Thursday, October 11, 2007

Texas Is a State, Isn't It? Inquiring Justices Want to Know

The joke was on Texas yesterday at the Supreme Court.

A Mexican citizen is on death row after Texas failed to follow a treaty that gave him the right to contact his embassy after he was arrested. While quoting a sentence from the U.S. Constitution that says "the judges in every state" are bound by treaties, Justice Stephen Bryer drew a laugh when he said, "I guess it means, including Texas." The following is in today's Santa Fe New Mexican:

Supreme Court Justice Stephen Breyer, with a bit of dramatic flair in the packed courtroom Wednesday, whipped out his pocket-size Constitution and began reading to a lawyer from Texas the pertinent section on international treaties.

Treaties "shall be the supreme law of the land, and the judges in every state," Breyer said, pausing briefly, "I guess it means, including Texas, 'shall be bound thereby.' "
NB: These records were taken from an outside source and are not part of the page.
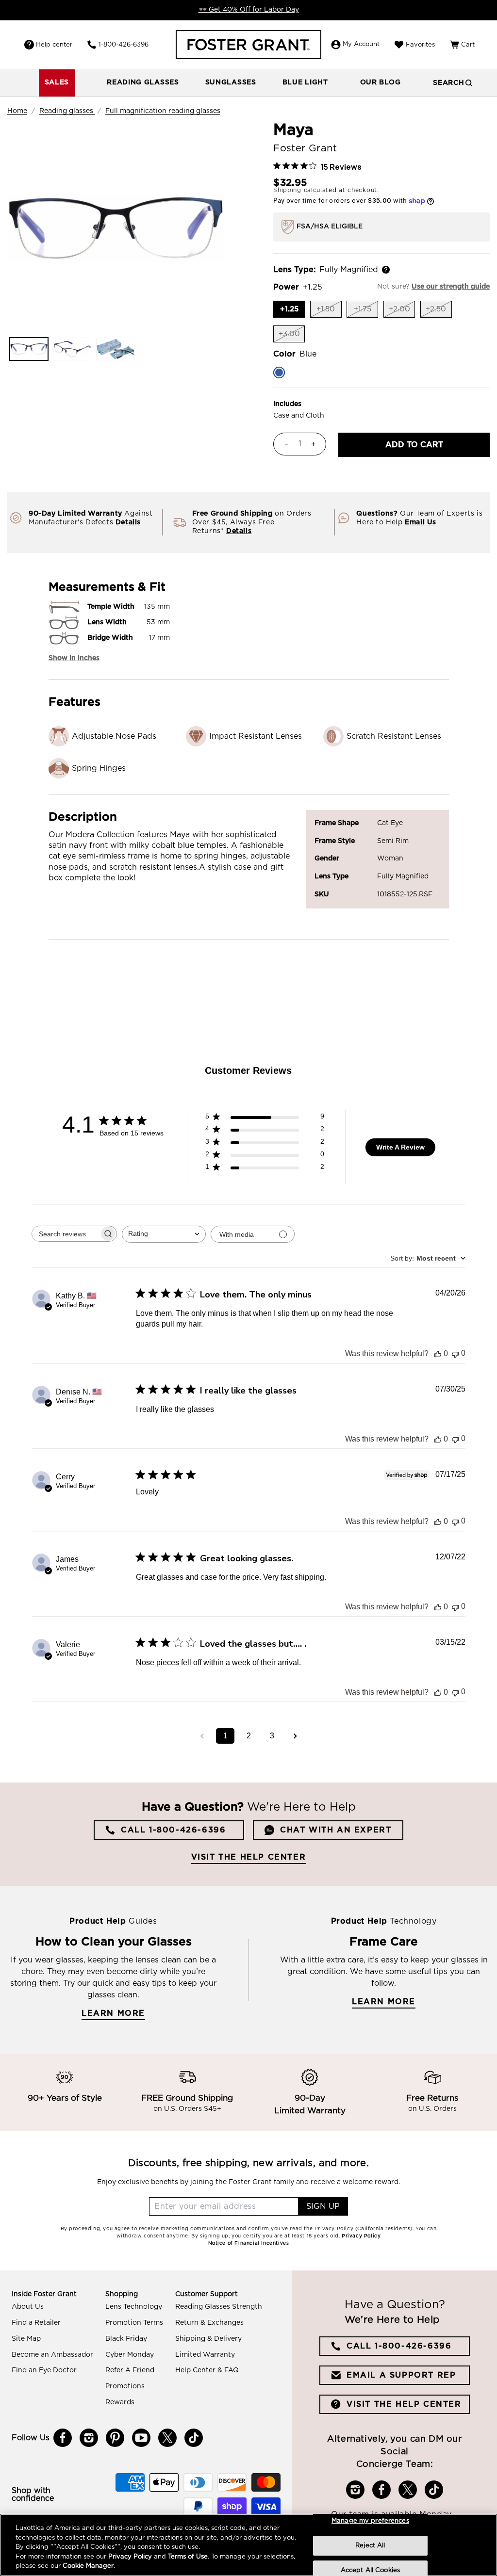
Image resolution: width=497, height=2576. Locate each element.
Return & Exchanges (209, 2322)
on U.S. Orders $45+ (187, 2109)
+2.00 (402, 312)
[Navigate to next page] (295, 1736)
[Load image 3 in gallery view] (115, 349)
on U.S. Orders (432, 2109)
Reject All (370, 2546)
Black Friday (126, 2338)
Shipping (287, 190)
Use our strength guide (451, 286)
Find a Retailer (36, 2322)
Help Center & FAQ (207, 2370)
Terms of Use (188, 2557)
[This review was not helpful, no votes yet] (455, 1353)
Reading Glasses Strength (218, 2306)
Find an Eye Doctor (44, 2370)
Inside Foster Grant (44, 2294)
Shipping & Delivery (208, 2338)
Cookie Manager (88, 2566)
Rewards (119, 2402)
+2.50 (439, 312)
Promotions (125, 2386)
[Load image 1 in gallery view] (29, 349)
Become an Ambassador (52, 2354)
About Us (28, 2306)
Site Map (26, 2338)
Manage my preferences (370, 2521)
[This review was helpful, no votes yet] (437, 1353)
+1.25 (292, 311)
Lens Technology (133, 2306)
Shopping (121, 2294)
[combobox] (164, 1234)
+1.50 (329, 312)
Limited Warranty (205, 2354)
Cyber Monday (129, 2354)
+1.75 (366, 312)
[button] (143, 83)
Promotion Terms (134, 2322)
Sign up (323, 2206)
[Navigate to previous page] (202, 1736)
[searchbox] (65, 1233)
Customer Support (206, 2294)
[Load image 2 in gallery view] (72, 349)
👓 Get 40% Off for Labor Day (249, 9)
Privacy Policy (130, 2557)
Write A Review (400, 1147)
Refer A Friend (129, 2370)
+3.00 (292, 336)
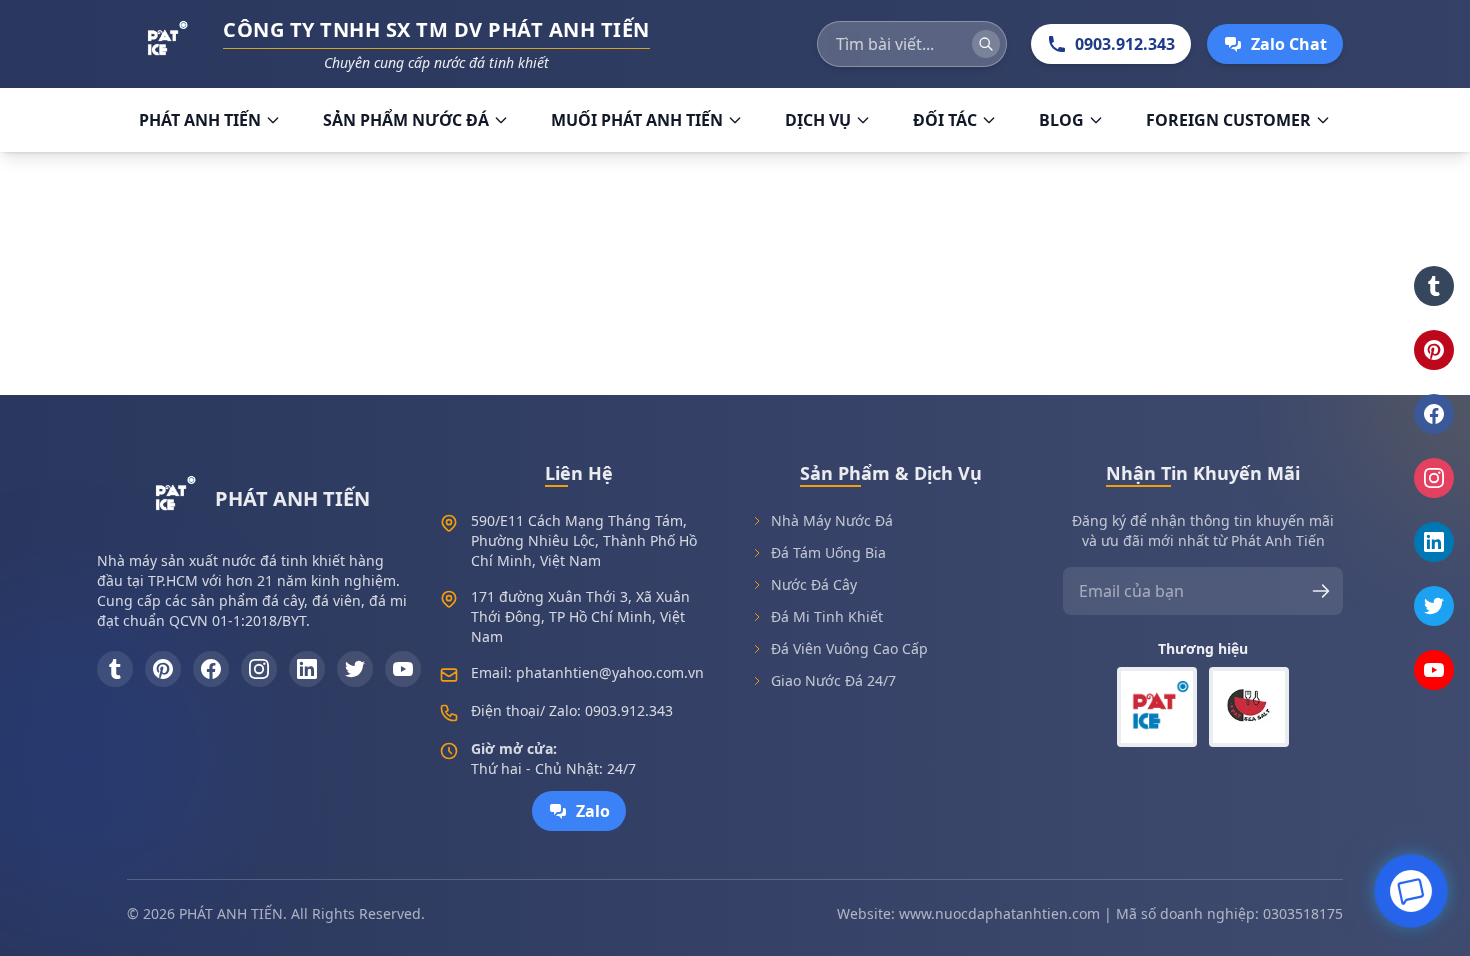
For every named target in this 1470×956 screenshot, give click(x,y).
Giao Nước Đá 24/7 (833, 680)
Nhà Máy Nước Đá (832, 520)
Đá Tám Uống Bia (828, 552)
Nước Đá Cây (814, 584)
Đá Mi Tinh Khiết (827, 616)
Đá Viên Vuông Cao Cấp (849, 648)
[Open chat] (1411, 889)
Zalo (593, 811)
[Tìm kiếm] (986, 44)
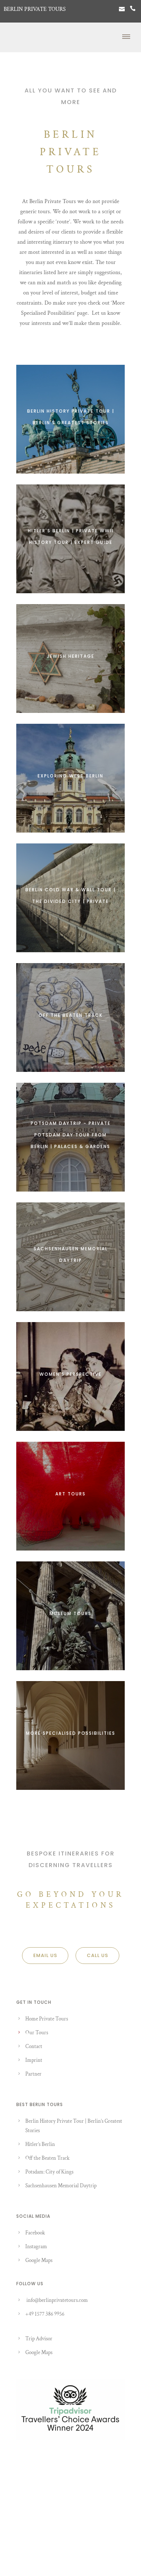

His little joke aside, Breyer was probing a question at the heart of a complicated dispute over the role of international law and claims of executive power in the case of a Mexican on death row for rape and murder.

Despite his support for the death penalty, President Bush has intervened in the case on behalf of Jose Ernesto Medellin.

Texas Solicitor General R. Ted Cruz told Breyer and his colleagues that the international court ruling has no weight in Texas and that Bush has no power to order its enforcement.

The justices engaged in a spirited discussion of who gets the final say in whether Texas courts must give Medellin a new hearing because local police never notified Mexican diplomats he had been arrested, in violation of an international treaty.